Thae Yong Ho’s defection in the context of the O family legacy

Thae Yong Ho was a high-ranking diplomat and minister at the North Korean embassy in London until he fled his post with his family and arrived in South Korea earlier this week. Thae was second in command at the embassy, and thus his high status is receiving quite a bit of attention from the domestic and global media. 
Thae Yong Ho’s role in the ambassador’s department was a powerful and influential one. He was responsible for checking and monitoring the ideological trends and behaviors all of the embassy’s staff and employees. He also monitored and reported on the comings and goings of international trade vessels.  

Thae’s role of creating and implementing a thorough surveillance system provided him with even more power and authority than his role at the embassy. In fact, when Kim Jong Un’s older brother Kim Jong Chul visited London to see an Eric Clapton concert in May, he received assistance from none other than Thae Yong Ho. 

His wife, O Sun Hae, is great importance in this context, too, as she is a relative of O Jung Hup, a Korean partisan guerrilla who fought against the Japanese Imperial Army alongside North Korean founder Kim Il Sung, the grandfather of current leader Kim Jong Un. The O Jung Hup-led 7th Regiment Title Movement from the 1930s is a fixture of North Korean propaganda, held up as an enduring example of unconditional devotion to the Suryong [Supreme Leader]. It appears in a film series released in the 1970s, and is frequent fodder for propaganda events, most recently the “3rd Meeting of Activists of the Korean People’s Army (KPA) in the Movement for Winning the Title of O Jung Hup-led 7th Regiment.”

The North Korean authorities underscore that the military and the public need to follow the leadership with loyal fervor. That is why a defection involving a family perceived as the paradigm of loyalty must come as a blow to Kim Jong Un.

The fact that a defection can occur involving members of the O family is significant. The O family was held up as a paragon of faithful devotion to Pyongyang leadership and the Kim family. That an O family member defected is an indicator that there is authentic loyalty is fading in North Korea. More specifically, this episode reveals that loyalty has not merely withered away among the ordinary residents – it has also melted away among the top-level cadres and the privileged elite. 

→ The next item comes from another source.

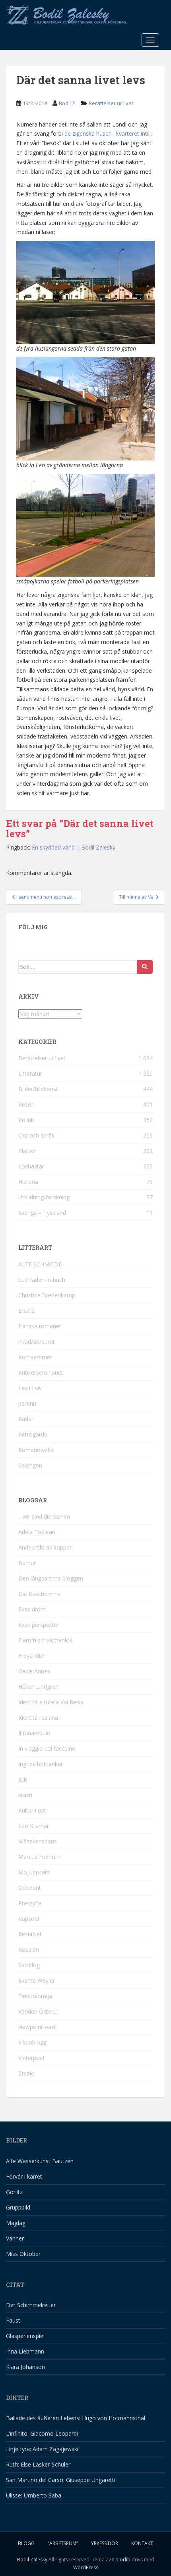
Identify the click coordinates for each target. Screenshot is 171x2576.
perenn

When the author was still living in North Korea in 2012, high-level cadres were prone to quietly discuss the regime’s inhumane tendencies and the difficulties of a socialist economy when in the privacy of their own homes. That is to say, they understood the true nature of Kim Jong Un’s rule. 

Thae Yong Ho was much like these cadres. When performing his professional duties, he was forced to promote and espouse loyalty to the regime. However, he obviously felt differently on the inside–something we aren’t often able to glimpse. But given the opportunity, many would doubtless follow in his footsteps.   

This political problem goes up to the very top. Prominent figures such as Choe Ryong Hae and Hwang Pyong So may bend the knee at public events, but this is not a genuine expression of their loyalty. Even Kim Jong Un’s wife – Ri Sol Ju – is a daily witness to her husband’s use of intimidation and fearpolitik. She can do little but try to endure it. 
Kim Yo Jong, however, is Kim Jong Un’s younger sister shares the North Korean regime’s predominant claim to legitimacy: the so-called Mt. Paektu bloodline, a concept originating with Kim Il Sung and inextricably linked to his anti-Japan guerrilla movement. In this sense, Kim Yo Jong is different than others in the inner circle. Perhaps she feels genuine loyalty and affection for her brother from this linkage. She may the only one.